In Part II, Scientifically Evaluating Animal Experimentation, we
explain how a proper understanding of the theory of evolution, in tandem with
laboratory findings, undermines the belief that we can straightforwardly
extrapolate findings in laboratory animals to humans. We then explore a variety
of modified versions of the defense of animal experimentation, including the
claim that animal models, though weak, are still useful. We show how the study
of nonlinear systems may be relevant to an evaluation of these defenses of the
current paradigm. Finally, we discuss the potential relevance of transgenic
animals for biomedical experimentation.

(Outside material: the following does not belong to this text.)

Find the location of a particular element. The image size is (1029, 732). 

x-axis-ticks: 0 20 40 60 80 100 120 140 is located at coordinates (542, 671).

Throughout the book, and in this section
particularly, we will quote extensively from evolutionary biologists and
biomedical researchers. At times these citations may seem excessive. But it is
important that we show, beyond a doubt, that we are being fair to the
researchers' position.
Although the arguments in this book will expose the weakness of animal
experiments whose results are to be directly "extrapolated" or
"applied" to humans, their relevance to other uses of animals is
unclear. Animal experimentation is not all of a piece there are different uses
of animals, and these must be evaluated differently. Some uses of animals will
not be touched by the methodological arguments raised in this section (though
perhaps some of the moral arguments developed in section three will be relevant
to their assessment). Thus our methodological arguments will have less bearing
on much that takes place under the rubric of basic research, be it anatomical,
physiological, toxicological, virological, and so on.
Furthermore there are specialized uses of animals which are untouched by our
methodological arguments -- for instance, using animals as hosts for viruses of
interest (e.g., the early use of rhesus monkeys to preserve laboratory strains
of polio virus). Or using animals as "bio-reactors" to produce
biologically active compounds. Nor do we have a methodological message for
epidemiologists and pathologists who experiment on wild animals to uncover the
natural hosts of human viruses of interest, for example the ebola virus.
Moreover, our methodological arguments have little bearing on the use of animals
in educational training contexts.
In Part III, The Moral Evaluation of Animal Experimentation, we use
the analysis from the previous sections to undergird our evaluation of animal
experimentation. We first set the moral debate in historical context, showing
how the moral understanding of non-human animals has evolved over time
especially after the advent of evolutionary theory. We conclude that, although
the arguments that humans have strong moral obligations to animals are certainly
plausible, any widely accepted evaluation of experimentation must be based on
weaker moral assumptions. The assumption that non-human animals have some moral
worth is sufficiently weak to be acceptable to most people, while also being
sufficiently powerful to generate potent questions about the morality of the
practice.
We first discuss speciesism, and, more generally, deontological defenses of
animal experimentation. Then we consider the utilitarian defense of the
practice, which claims the practice is justified because of its enormous
benefits to human health. We conclude that the practice of using animals in
applied medical research is highly questionable (since we cannot
straightforwardly apply findings in animals to humans). But the evaluation of
basic research, will, by its nature, be somewhat different.
We end the book with some public policy recommendations about the continued
use of non-human animals in biomedical experiments.